La novela del buscador de librosJuan Bonilla tiene memoria de papel. Recuerdos encuadernados. No son palabras huecas de cara a la galería: sus días son un almacén de libros buscados y encontrados, botines que desbordan los límites de la afición para convertirse en pura y madura pasión. Bibliomanía, si nos ponemos técnicos. Un modo personal de leer la vida, si nos imponemos poesía. Quien quiera conocer a fondo los entresijos de esa bio-bibliografía (bueno, el autor habla de vicio y quiénes somos nosotros para llevarle la contraria) puede hacerlo con La novela del buscador de libros. Una obra que es amena, exquisita, sorprendente y original. Un festín para quien ama los libros. También lo es para los coleccionistas de intrigas y aventuras: las páginas de Bonilla se mueven en el espacio de la ensoñación y el misterio. El deseo y la duda. El pensamiento y el sentimiento. Datos y emociones. El desafío de salir de caza sin saber qué piezas podrás cobrarte. Autor de presa con los colmillos bien afilados y el instinto siempre alerta, Bonilla husmea los territorios donde habita la fauna literaria, y que pueden encontrarse en cualquier continente y en cualquier escenario, desde librerías donde detener el tiempo hasta rastros en los que codearse con las oportunidades escondidas. Y, en los últimos tiempos, ayudado por la infinita librería de internet.

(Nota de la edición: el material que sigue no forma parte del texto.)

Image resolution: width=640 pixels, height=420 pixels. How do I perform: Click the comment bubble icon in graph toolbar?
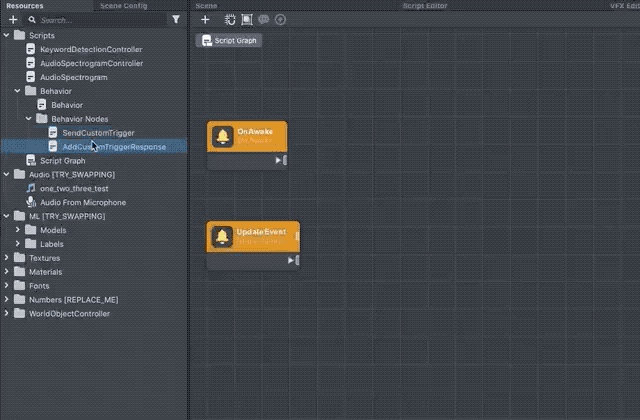[263, 19]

Juan Bonilla. © LUIS SERRANO

No es una fiebre de coleccionista que se limita a acumular volúmenes en su casa cual Diógenes del papel. El buscador de libros no busca sentido a su insaciable necesidad de cazar: quién necesita encontrar razones para su felicidad. Bendita enfermedad incurable. “Basta con que un columnista mencione un libro que no conozco para que se me abra el apetito”. Apoteosis de la curiosidad como una de las artes más nobles de quien vive pasando páginas. “Lo que hace que algo sea apasionante no es el qué sino el cómo”. Suena exagerado: “No recuerdo un día en que no haya buscado libros”. Después de leer a Bonilla no hay más remedio que creer sus palabras. Advierte que no pretende hacer ni una apología ni un ensayo histórico. ¿Entonces qué tenemos en las manos? Una memoria desordenada de búsquedas en las que manda el azar y exige la plena atención. Y, por favor, sin proselitismo porque hay que proteger el gran secreto que encierra toda biblioteca que se precie, ese simulacro de paraíso donde “poder percibirse uno mismo sin terror”.

La vida de Bonilla es un catálogo de primeras ediciones como si entráramos en dominios de un librero de viejo: entradas, características formales de los volúmenes, datos bibliográficos. Y toques personales: el lugar donde encontró la pieza, quién estaba presente. Qué sintió. Si hubo milagros al encontrar joyas en los lugares más insospechados (¡un kiosko de helados y revistas del corazón!). Detalles fulgurantes que reviven en cuanto abre un volumen. Procesiones de ciudades, autores, amigos. La “maquinaria asombrosa del recuerdo” funcionando a destajo para aliarse con la maquinaria de la ficción porque los libros importantes son los que se las arreglan “para leernos ellos a nosotros”, y pasamos a ser personajes suyos. Un libro importante es un suceso biográfico y la vida de Bonilla no se recorre en sus fotos o en sus textos sino en sus libros importantes. Yo soy yo y mis catálogos. Todo empezó en la adolescencia. Buscador precoz. Cuando era un calvario hacerse con un libro ansiado. Claro, aquellas primeras rampas eran resbaladizas en lo que a identificación se trataba. Unamuno, Baroja, Dostoievski… Bonilla cuenta (pone en orden) compras y lecturas, derivas y naufragios, conquistas y confidencias. Reflexivo, evocador, bello, lúcido e informativo: he aquí un libro importante.